Ervis Kraja

Personal information
- Date of birth: 26 June 1983 (age 42)
- Place of birth: Shkodër, PSR Albania
- Height: 1.91 m (6 ft 3 in)
- Position: Defender

Youth career
- Vllaznia Shkodër

Senior career*
- Years: Team / Apps / (Gls)
- 2003–2004: Vllaznia / 38 / (2)
- 2004: Besëlidhja
- 2005–2006: Besa / 48 / (5)
- 2006–2007: Iraklis / 0 / (0)
- 2007–2008: Vllaznia / 26 / (4)
- 2008–2009: Zakarpattia Uzhhorod / 30 / (4)
- 2009–2010: Besa / 36 / (1)
- 2009–2010: Skënderbeu / 11 / (0)
- 2010–2011: Vllaznia / 15 / (2)
- 2011–2012: Teuta / 14 / (0)
- 2011–2012: Dinamo / 6 / (0)
- 2012–2015: Vllaznia / 16 / (1)

Managerial career
- 2016–2018: Vllaznia B
- 2018: Vllaznia

= Ervis Kraja =

Albanian footballer

Ervis Kraja (born 26 June 1983) is an Albanian football player who plays for Skënderbeu Korçë in the Albanian Superliga.
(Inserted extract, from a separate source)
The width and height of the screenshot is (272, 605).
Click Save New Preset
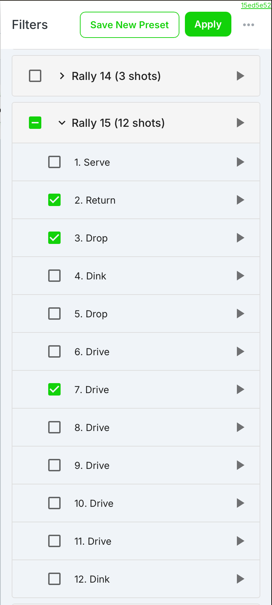[129, 25]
Kraja has played in Albania for Vllaznia Shkodër, Besa Kavajë, KS Besëlidhja. He also played abroad in Greece for Iraklis and in Ukraine for FC Zakarpattia Uzhhorod.

==International career==
Kraja has participated with the Albania national football team at the U-17, U-19 and U-21 levels, and has appeared in two matches with the senior side.